Ses mots feront écho pour beaucoup et résument ce que j’entends de tous côtés. Beaucoup se reconnaîtront dans ses propos. Il est temps de prendre la mesure de ce qui se passe, car si l’importance du Spa et du bien-être n’est plus à démontrer, il faut que nous prenions la mesure de ce qui se passe DANS le spa.

 

Chez Spa-A, nous avons abordé les questions qui vous préoccupent : 45 % de turnover chez les Spas Praticiens, selon une étude Opinion Way post-covid.

 

Vous nous contactez quotidiennement pour vous aider à trouver la perle qui viendra diriger votre spa ou la main d’œuvre qu’il vous faut pour faire tourner votre établissement. Quand nous abordons la question des salaires, nous constatons que certains praticiens sont moins payés qu’une femme de ménage (15 € brut de l’heure). La demande d’alternants explose… Nous prônons le bien-être mais nous ne sommes pas alignés avec nos valeurs. Le terme de « bienveillance » est tellement galvaudé qu’il n’a plus sa place dans le spa.

 

Merci à Audrey pour ce témoignage sincère et émouvant que nous avons choisi de vous livrer tel quel…  

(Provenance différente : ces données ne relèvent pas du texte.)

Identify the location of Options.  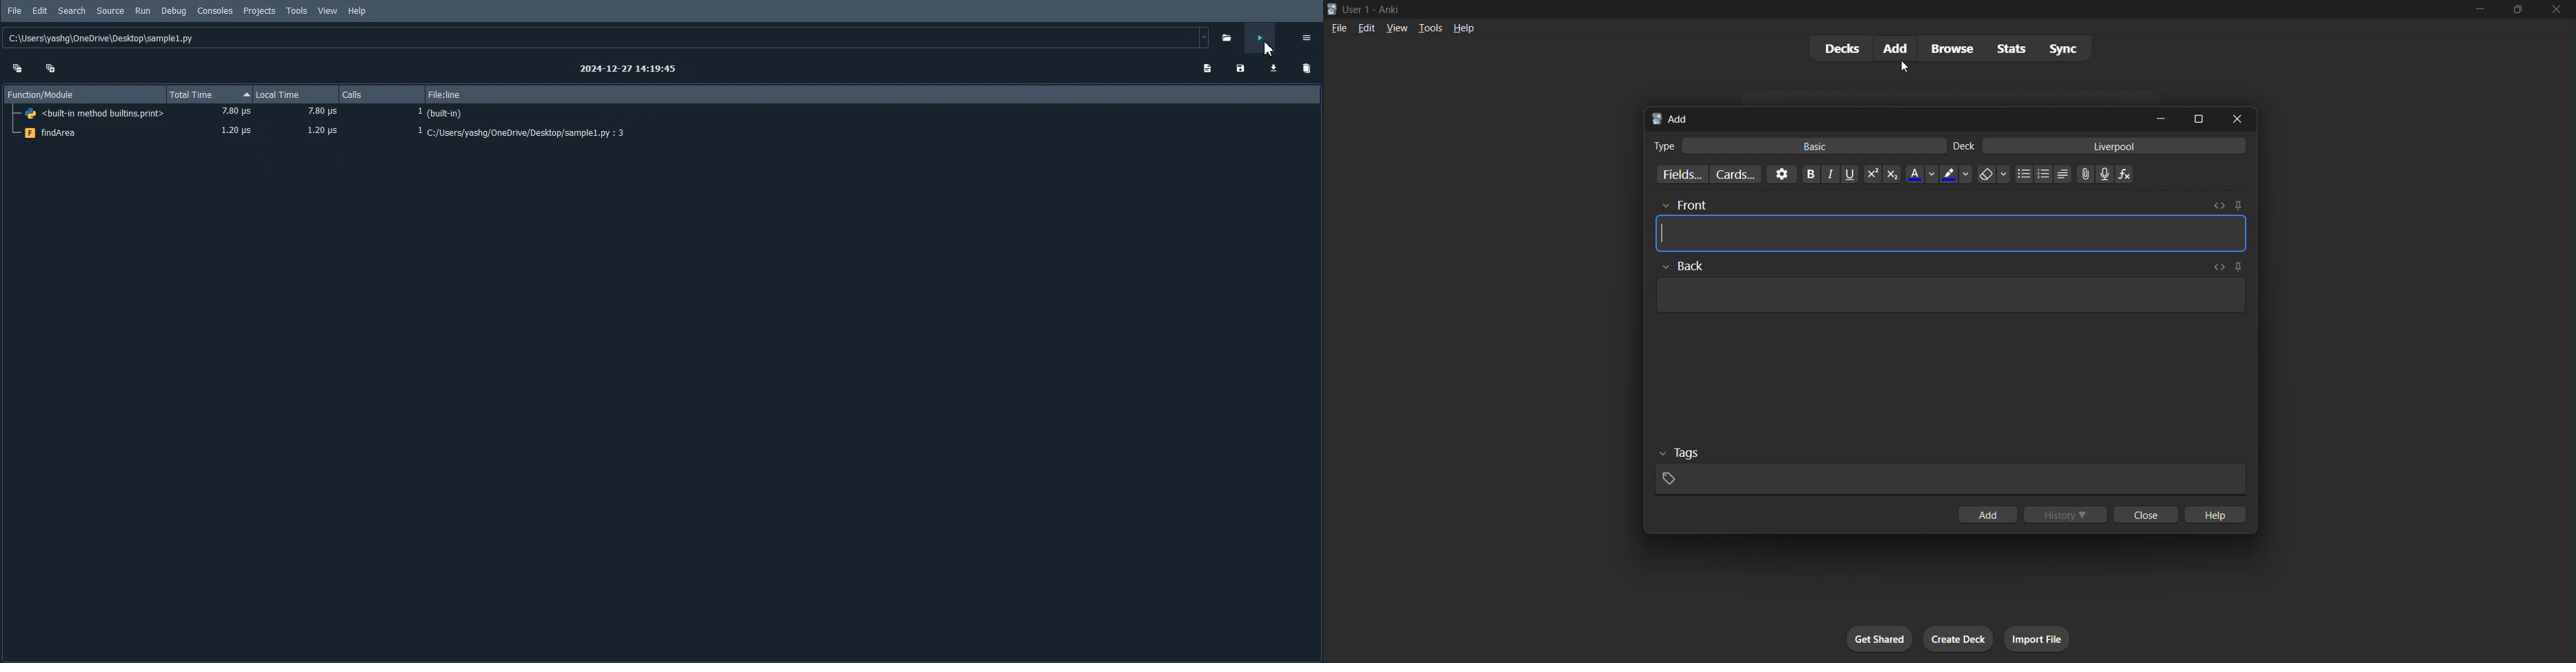
(1307, 37).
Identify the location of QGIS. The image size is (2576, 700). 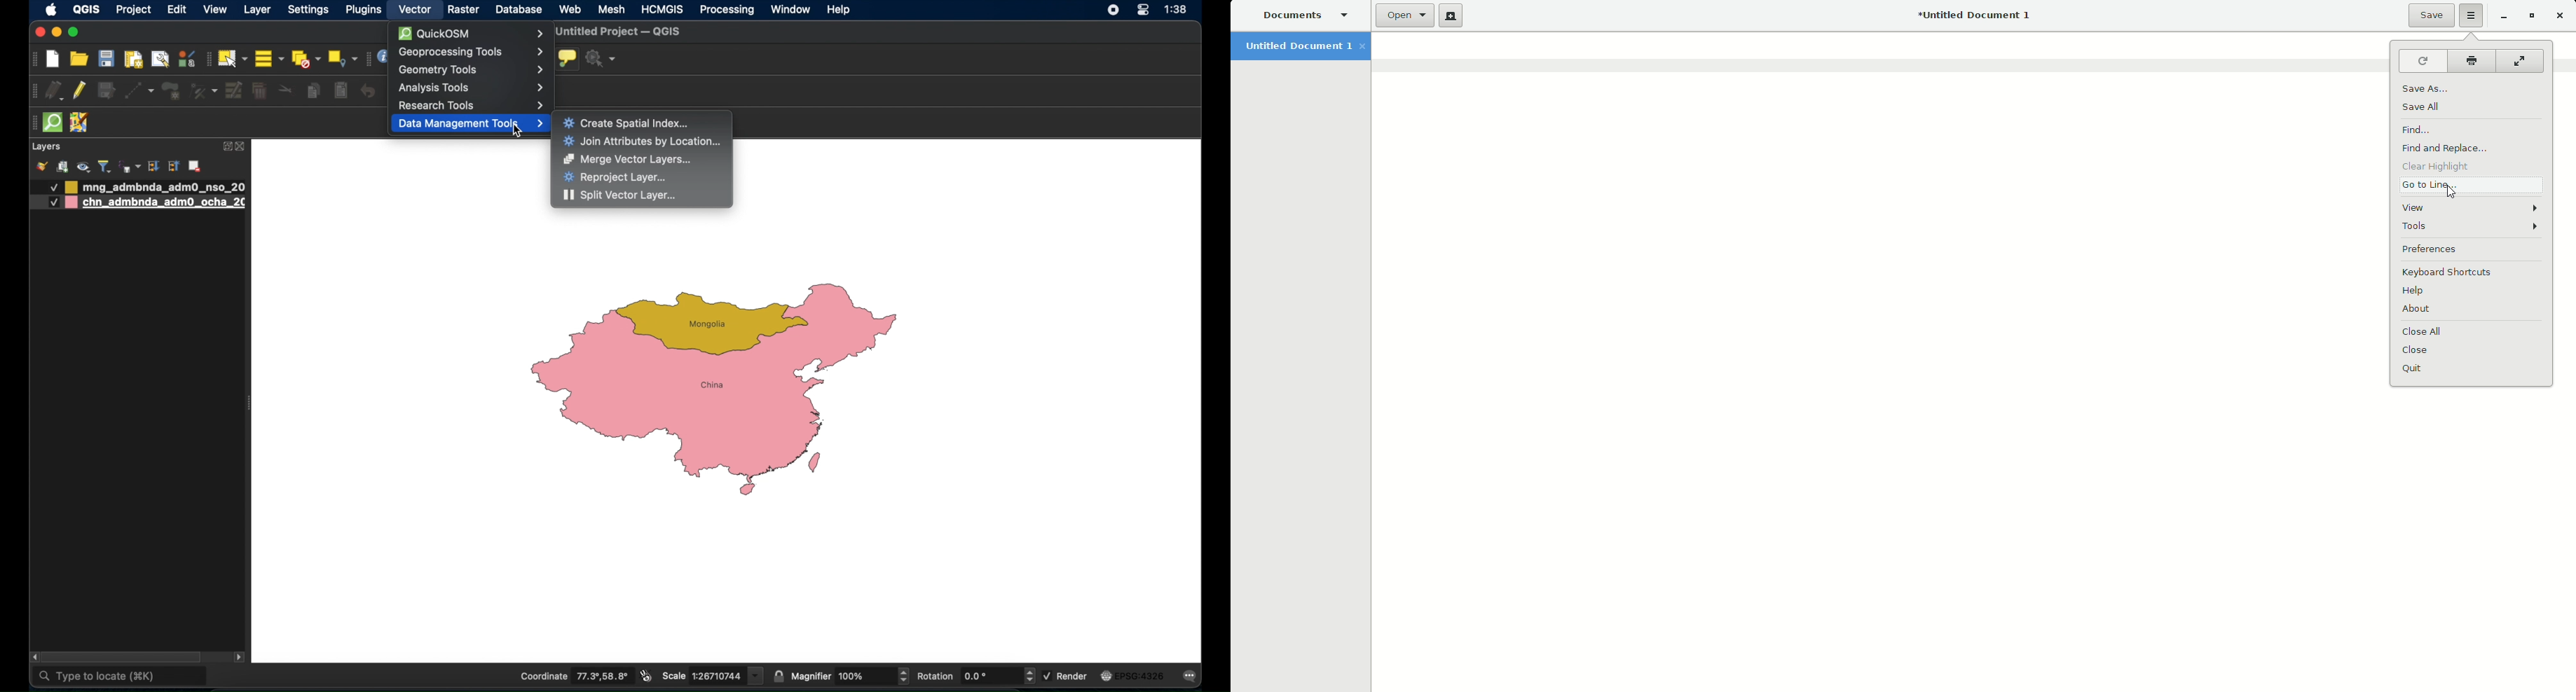
(86, 9).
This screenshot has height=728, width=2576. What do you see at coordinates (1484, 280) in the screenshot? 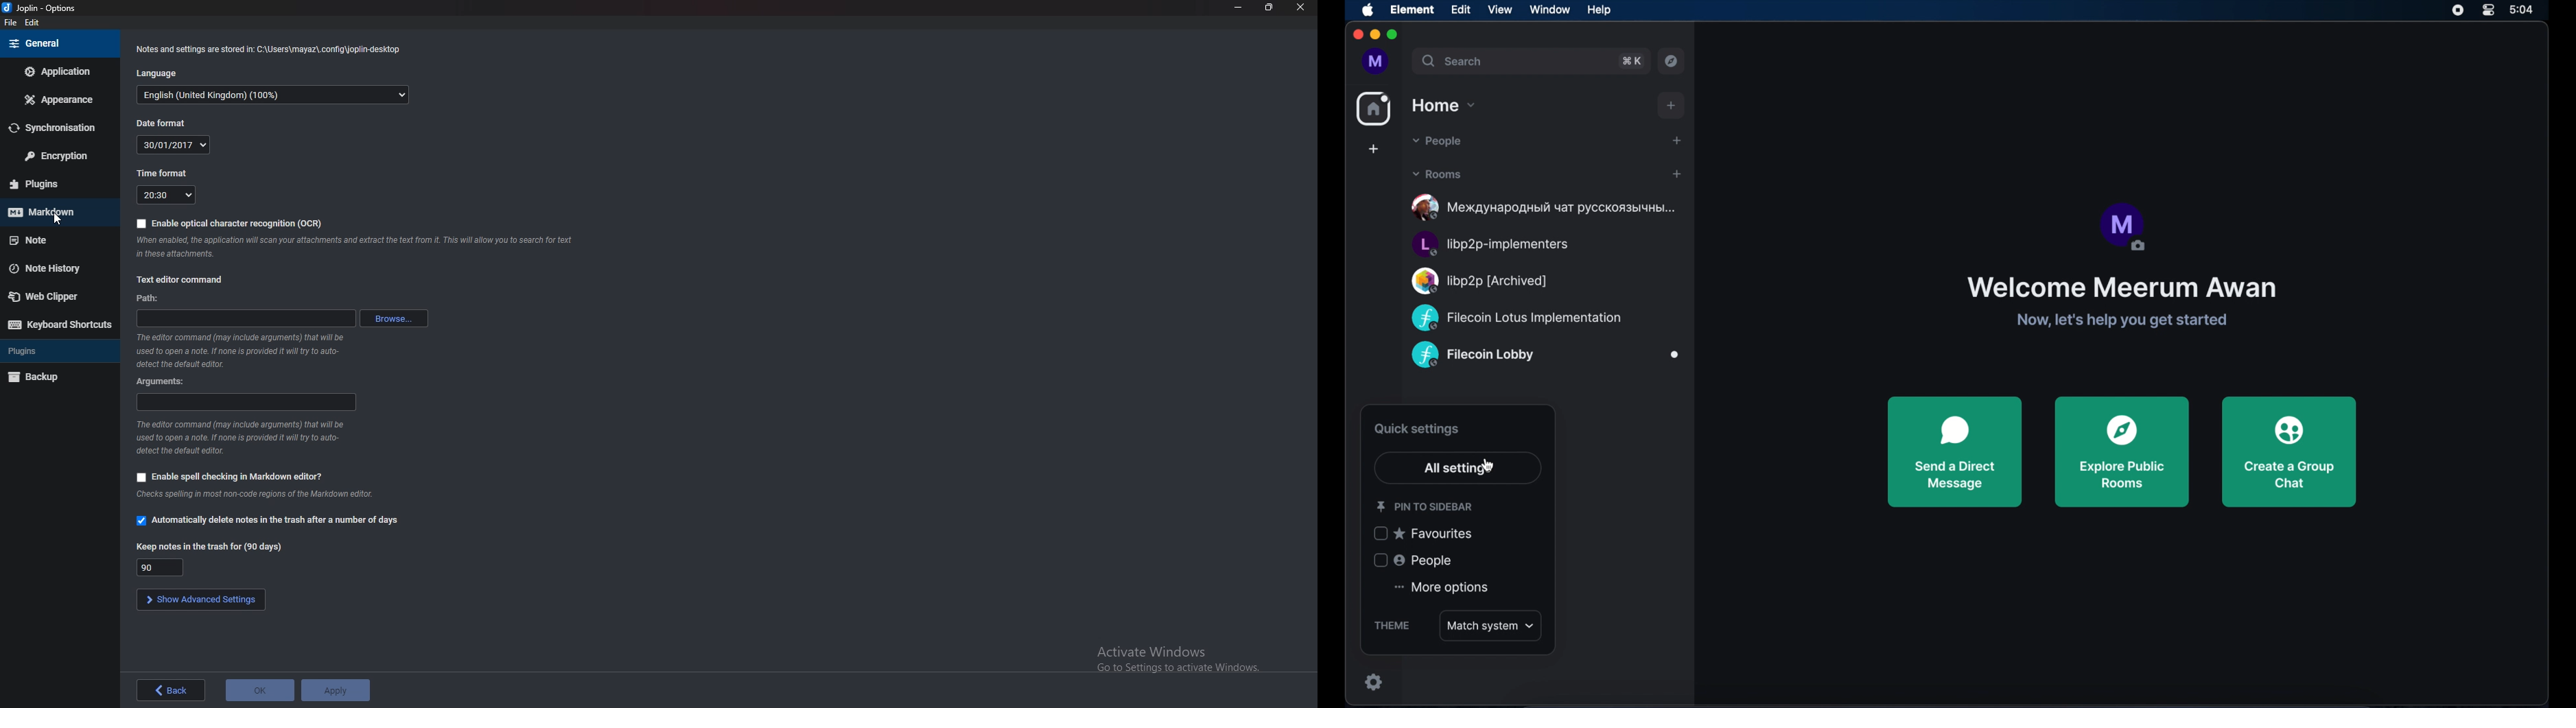
I see `ee libp2p [Archived]` at bounding box center [1484, 280].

Choisir les métiers du spa c’est avant tout une évidente passion pour le don de soi et du bien-être.
Les ambassadeurs du bien-être et de la beauté passent souvent pour des gens « perchés », simples, superficiels et légers, un peu naïfs.

Si cela peut être vrai pour certains, vous pourrez croiser aussi des personnes avec un savoir, des connaissances multiples dues à une multitude de formations et de rencontres incroyables, des personnes « cortiquées ».

 

 

A votre question «Comment se fait-il qu’il y ait autant de turnover ?», j’ai peut-être quelques réponses à apporter.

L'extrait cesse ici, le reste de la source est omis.